Forum Discussion
Patrick2788
Mar 29, 2023Silver Contributor
Solving an 0 1 Knapsack Problem with LAMBDA
A Knapsack Problem is defined as: Given a set of items, each with a weight and a value, determine which items to include in the collection so that the total weight is less than or equal to a given l...
- Mar 30, 2023
I think I'd prefer to avoid any recursion or LAMBDAs and resort to some good old-fashioned matrix multiplication!
=LET( α,benefit, β,weight, γ,COUNT(α), δ,MOD(INT(SEQUENCE(2^γ,,0)/2^SEQUENCE(,γ,0)),2), ε,MMULT(δ,TOCOL(α)), ζ,MMULT(δ,TOCOL(β)), η,ζ<=cap, TEXTJOIN(",",, FILTER(item,INDEX(δ,MATCH(MAX(FILTER(ε,η)),IF(η,ε),0)),0) ) )
No doubt this could be refined, though the basic outline is there.
Patrick2788
May 20, 2025Silver Contributor
Another approach for 2025 using a random bin array.

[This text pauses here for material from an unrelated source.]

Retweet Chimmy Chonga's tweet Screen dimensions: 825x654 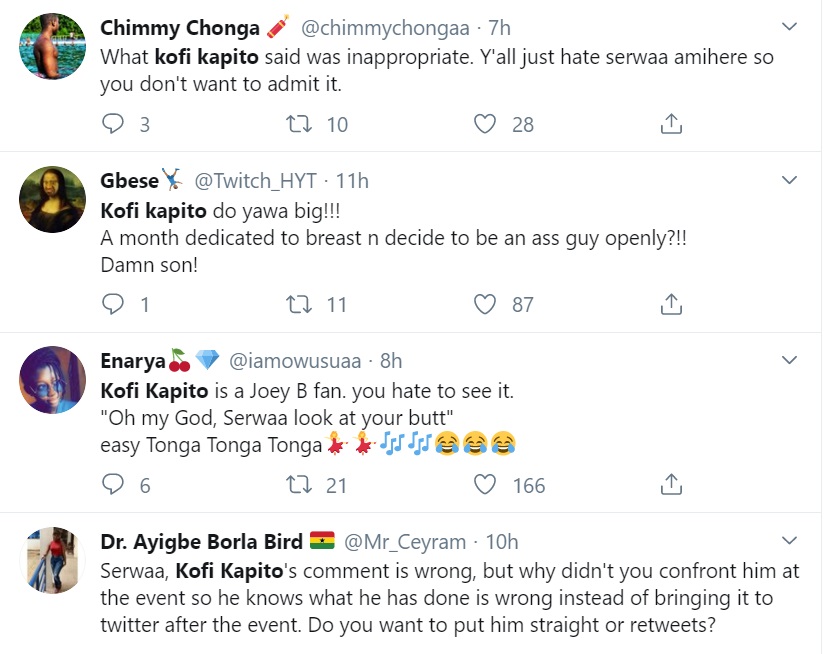point(298,124)
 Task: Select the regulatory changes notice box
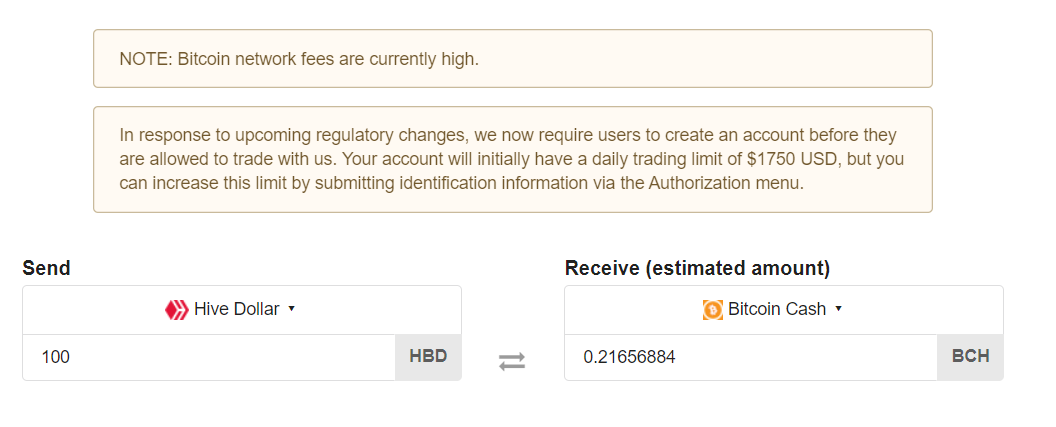(x=513, y=160)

This is in part inspired simulated annealing (Although, there's no cooling being done here) and maybe Monte Carlo methods but might be closer to brute force:
Knapsackλ = LAMBDA(items, values, weights, limit, trials,
LET(
//Generate random, unique BIN array
bin, UNIQUE(RANDARRAY(trials, COUNT(items), 0, 1, 1)),
//Determine which rows are within limit
retain, BYROW(IF(bin, weights, 0), SUM) <= @limit,
//Get the rows of values within limits
keep, FILTER(IF(bin, values, 0), retain),
//Sort the kept rows and sign
return, SIGN(TAKE(SORTBY(keep, BYROW(keep, SUM), -1), 1)),
return
)
);
I've added a few more items:
So far the results are fairly accurate. I added an item with benefit and weight of 1 because for most all scenarios this item should be included.